§ Tugas:
Salin tanpa perubahan bagian berita tentang kesepakatan dagang Indonesia dan Amerika Serikat di bawah ini, mulai dari "Dalam program Sudut" sampai dengan "pemerintah dan publik.".

MQFMNETWORK.COM | Bandung – Kesepakatan dagang antara Indonesia dan Amerika Serikat tidak hanya berbicara soal tarif resiprokal 19 persen dan pembebasan bea masuk pada sejumlah komoditas. Isu yang tak kalah penting dan sensitif adalah kebijakan non tarif, termasuk pengaturan sertifikasi halal serta transfer data lintas batas.

Dalam program Sudut Pandang Radio MQFM Bandung, Senin 23 Februari 2026, Peneliti Center of Reform on Economics CORE Indonesia Yusuf Rendy Manilet menegaskan bahwa aspek regulasi harus menjadi perhatian utama pemerintah dan publik.

§ Kumpulan Data:

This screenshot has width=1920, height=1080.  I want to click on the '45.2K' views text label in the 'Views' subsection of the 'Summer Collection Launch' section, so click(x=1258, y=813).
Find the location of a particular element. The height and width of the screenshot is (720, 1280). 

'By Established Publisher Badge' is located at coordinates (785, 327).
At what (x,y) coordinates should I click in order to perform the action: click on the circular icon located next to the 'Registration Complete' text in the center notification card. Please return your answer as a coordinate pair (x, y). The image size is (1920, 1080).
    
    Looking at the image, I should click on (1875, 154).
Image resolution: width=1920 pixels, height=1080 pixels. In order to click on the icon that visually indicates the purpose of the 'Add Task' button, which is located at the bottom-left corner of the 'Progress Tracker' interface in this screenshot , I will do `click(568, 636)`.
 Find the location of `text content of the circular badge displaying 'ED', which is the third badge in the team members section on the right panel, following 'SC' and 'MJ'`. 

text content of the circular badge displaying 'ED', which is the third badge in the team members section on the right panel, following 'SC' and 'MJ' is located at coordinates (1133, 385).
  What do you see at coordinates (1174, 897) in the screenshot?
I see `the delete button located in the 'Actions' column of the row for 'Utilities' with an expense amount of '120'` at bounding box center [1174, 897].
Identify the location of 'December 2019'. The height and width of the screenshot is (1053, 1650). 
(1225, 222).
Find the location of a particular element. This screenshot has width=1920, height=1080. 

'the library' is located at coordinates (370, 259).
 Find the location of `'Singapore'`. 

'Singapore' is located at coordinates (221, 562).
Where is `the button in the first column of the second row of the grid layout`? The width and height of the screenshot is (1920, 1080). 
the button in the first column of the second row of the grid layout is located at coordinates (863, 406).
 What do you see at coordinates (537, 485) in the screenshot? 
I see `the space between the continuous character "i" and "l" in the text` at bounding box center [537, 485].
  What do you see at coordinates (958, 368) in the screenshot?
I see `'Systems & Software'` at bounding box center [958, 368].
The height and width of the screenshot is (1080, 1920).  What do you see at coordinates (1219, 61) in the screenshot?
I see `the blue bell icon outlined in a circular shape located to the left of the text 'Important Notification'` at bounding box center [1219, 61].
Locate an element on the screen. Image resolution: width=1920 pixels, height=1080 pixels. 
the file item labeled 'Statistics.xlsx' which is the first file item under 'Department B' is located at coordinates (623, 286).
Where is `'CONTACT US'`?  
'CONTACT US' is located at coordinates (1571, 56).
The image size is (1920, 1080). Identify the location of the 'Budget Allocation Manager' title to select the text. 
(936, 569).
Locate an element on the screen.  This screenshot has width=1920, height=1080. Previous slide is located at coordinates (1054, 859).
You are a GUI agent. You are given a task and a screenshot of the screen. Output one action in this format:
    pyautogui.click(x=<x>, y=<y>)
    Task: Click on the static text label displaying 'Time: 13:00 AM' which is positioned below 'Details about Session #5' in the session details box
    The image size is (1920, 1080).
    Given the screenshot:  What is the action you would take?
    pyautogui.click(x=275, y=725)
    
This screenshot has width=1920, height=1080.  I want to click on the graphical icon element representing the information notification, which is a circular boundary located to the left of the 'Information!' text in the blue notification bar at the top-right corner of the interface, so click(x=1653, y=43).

§ Jawaban:
Dalam program Sudut Pandang Radio MQFM Bandung, Senin 23 Februari 2026, Peneliti Center of Reform on Economics CORE Indonesia Yusuf Rendy Manilet menegaskan bahwa aspek regulasi harus menjadi perhatian utama pemerintah dan publik.